— Exercise requirements —
Set down the line containing "The height and" and each line after it through the last line of the records, exactly, leaving pictures out.

— Entries supplied —
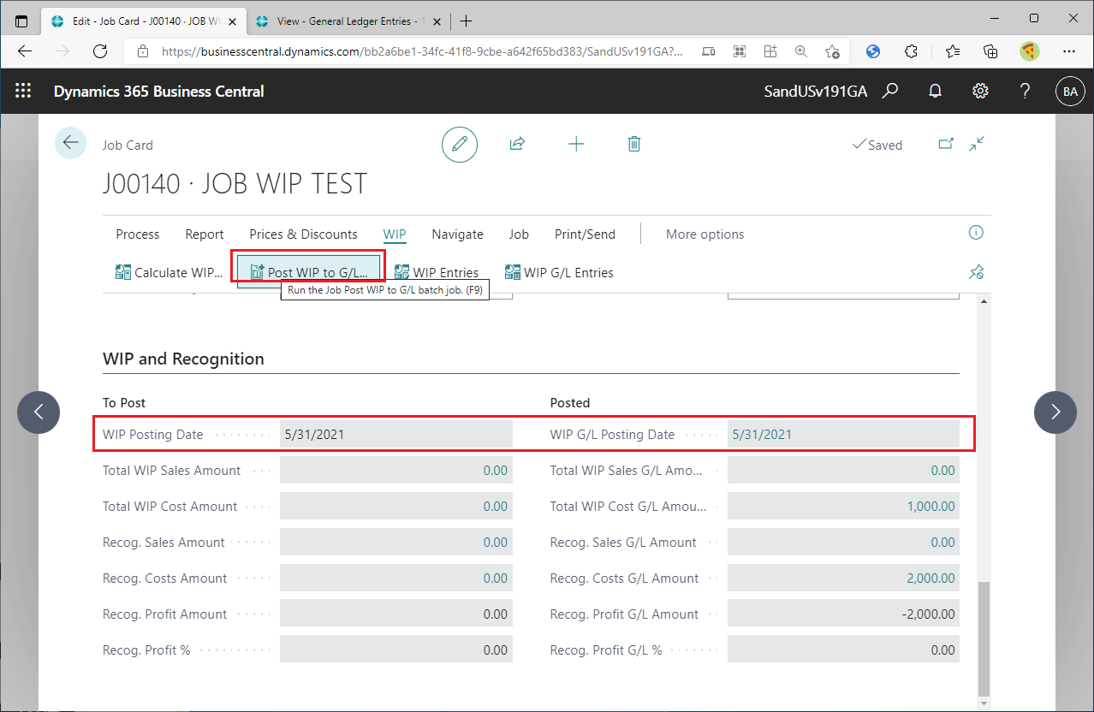Open Business Central search
Screen dimensions: 1094x712
pyautogui.click(x=889, y=91)
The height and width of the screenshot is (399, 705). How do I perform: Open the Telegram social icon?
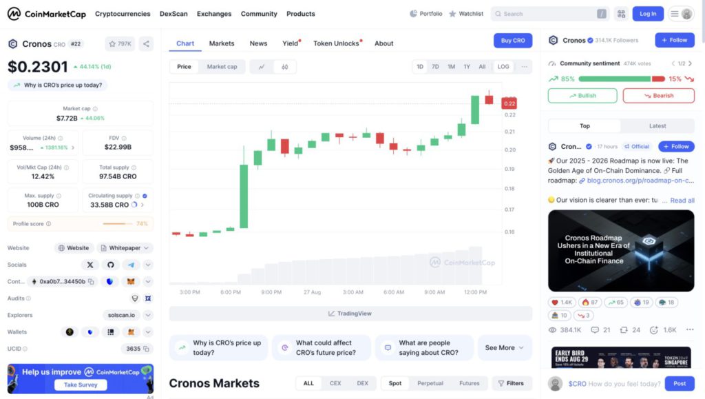pyautogui.click(x=131, y=265)

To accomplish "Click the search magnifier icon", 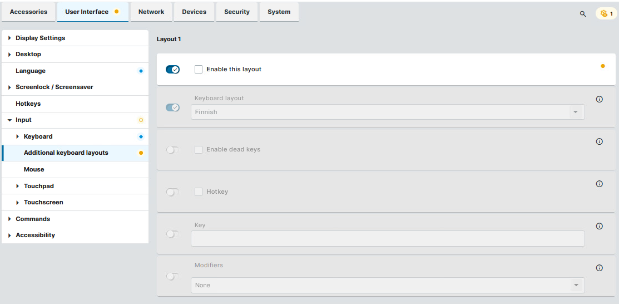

— Answer to this task —
The height and width of the screenshot is (399, 705). How do I perform: Open the Telegram social icon?
pyautogui.click(x=131, y=265)

To accomplish "Click the search magnifier icon", 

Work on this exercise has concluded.